Some financial matters are reserved to Westminster and are therefore not devolved:

- financial services
- financial markets

In addition, some matters are excepted and were not intended for devolution:
- taxation
- currency

DoF's main counterparts in the United Kingdom Government are:
- HM Treasury;
- the Cabinet Office (on civil service matters);
- the Ministry of Justice (on civil law reform);
- the Ministry of Housing, Communities and Local Government (on building regulation);
- HM Land Registry (on land registration).

In the Irish Government, the main counterparts are:
- the Department of Finance;
- the Department of Public Expenditure, Infrastructure, Public Service Reform and Digitalisation;
- the Department of Justice, Home Affairs and Migration (on civil law reform and land registration);
- the Department of Housing, Local Government and Heritage (on building regulation).

==Agencies and public bodies==
===Executive agencies===
- Northern Ireland Statistics and Research Agency (NISRA)
===Non-departmental public bodies===
- Civil Service Appeals Board (CSAB)
- Legal Services Oversight Commissioner for Northern Ireland (LSOC)
- Northern Ireland Building Regulations Advisory Committee (NIBRAC)
- Northern Ireland Civil Service Pension Board (NICSPB)
- Northern Ireland Fiscal Council
- Statistics Advisory Committee (SAC)
===Other bodies===
- Land and Property Services (LPS)
  - Ordnance Survey of Northern Ireland (OSNI)
- Procurement Board

==History==
A Ministry of Finance was established on the formation of Northern Ireland in June 1921. A finance ministry also existed in the 1974 Northern Ireland Executive and became known as the Department of Finance and Personnel under direct rule.

Following a referendum on the Belfast Agreement on 23 May 1998 and the granting of royal assent to the Northern Ireland Act 1998 on 19 November 1998, a Northern Ireland Assembly and Northern Ireland Executive were established by the United Kingdom Government under Prime Minister Tony Blair.
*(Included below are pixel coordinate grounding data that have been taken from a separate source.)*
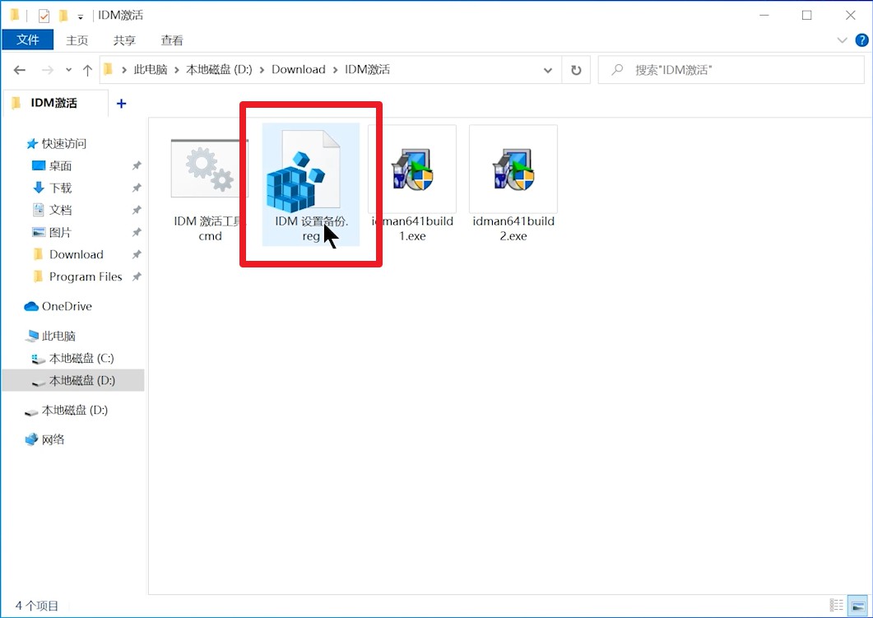Open the 文件 menu
This screenshot has height=618, width=873.
pos(27,39)
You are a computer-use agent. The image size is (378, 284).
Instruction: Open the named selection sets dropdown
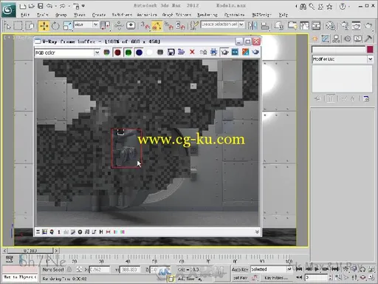click(x=222, y=24)
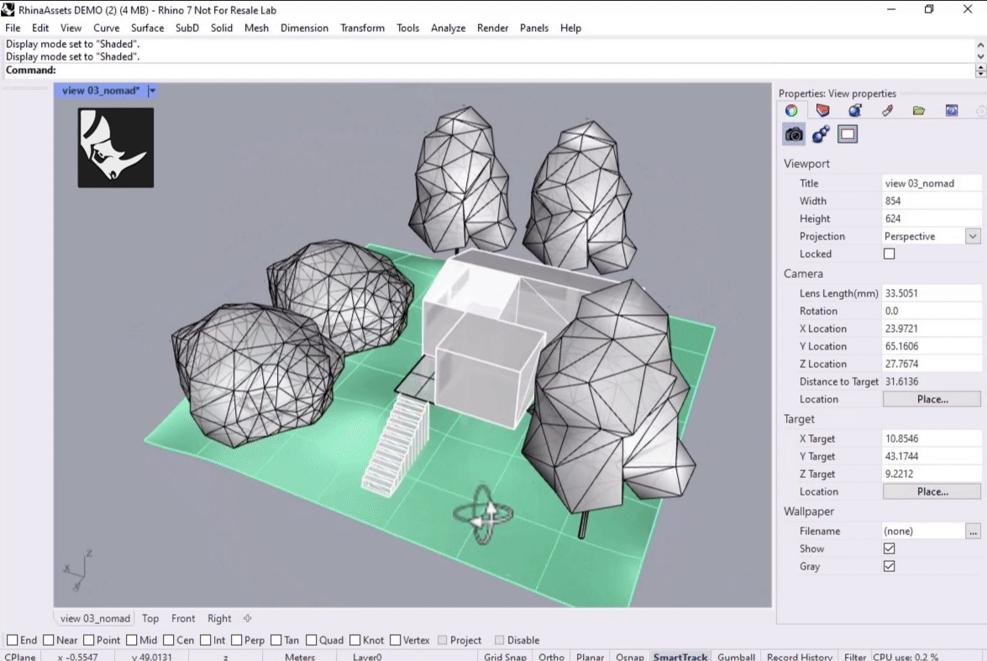This screenshot has width=987, height=661.
Task: Click the paintbrush panel tab icon
Action: click(x=887, y=111)
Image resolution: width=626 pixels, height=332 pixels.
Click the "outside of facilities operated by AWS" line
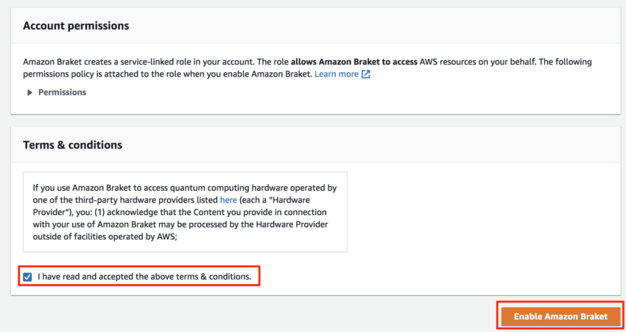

The process was known as devolution and was set up to return devolved legislative powers to Northern Ireland. DFP is therefore one of six direct rule Northern Ireland departments which continued in existence after devolution in December 1999 by the Northern Ireland Act 1998 and The Departments (Northern Ireland) Order 1999.
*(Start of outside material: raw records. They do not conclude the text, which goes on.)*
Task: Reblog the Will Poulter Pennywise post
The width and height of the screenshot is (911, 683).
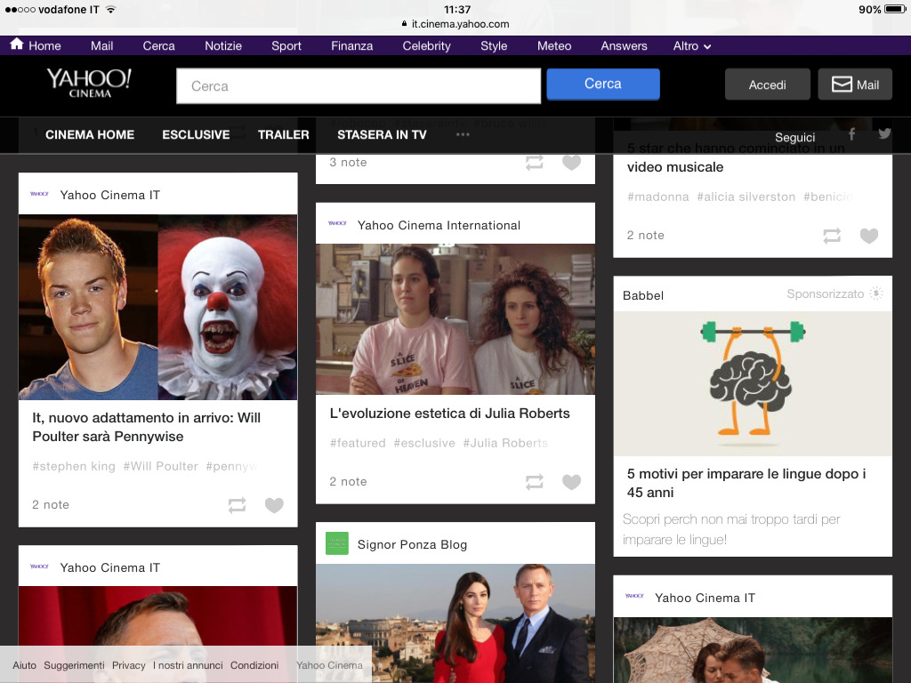Action: click(x=237, y=505)
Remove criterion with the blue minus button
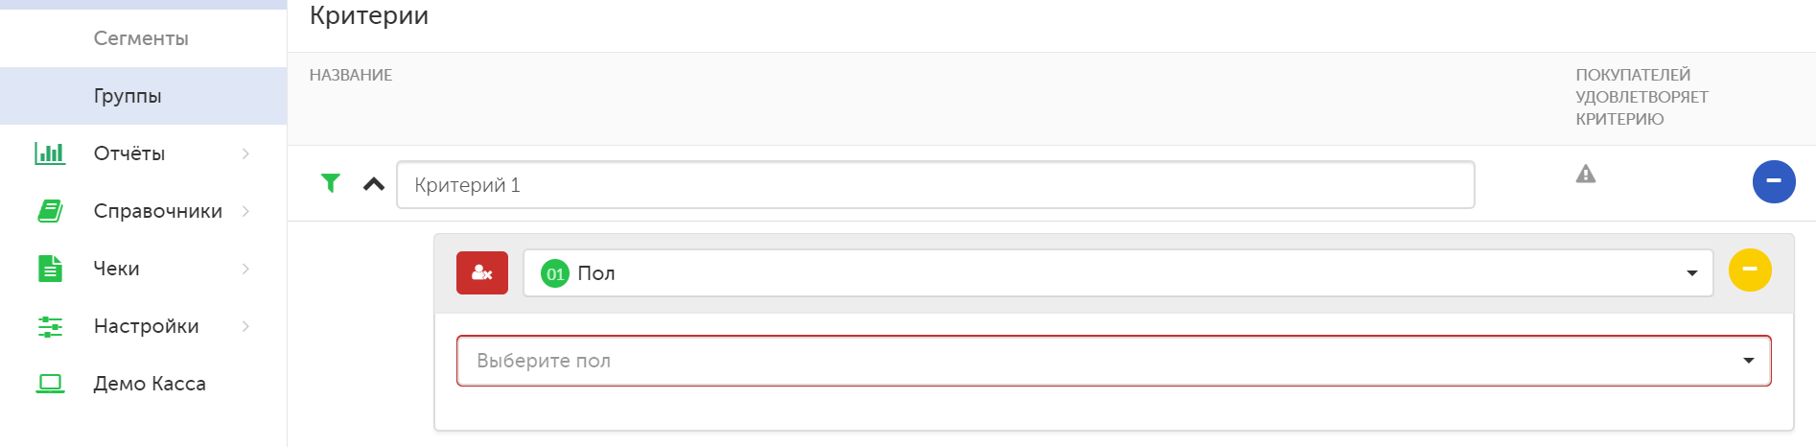 [x=1774, y=181]
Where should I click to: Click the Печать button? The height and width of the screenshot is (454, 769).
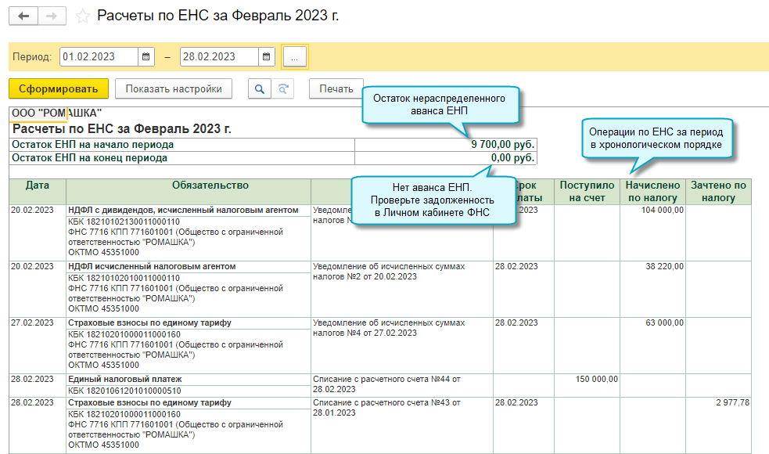click(x=336, y=88)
A devolved minister first took office on 2 December 1999. Devolution was suspended for four periods, during which the department came under the responsibility of direct rule ministers from the Northern Ireland Office:
- between 12 February 2000 and 30 May 2000;
- on 11 August 2001;
- on 22 September 2001;
- between 15 October 2002 and 8 May 2007.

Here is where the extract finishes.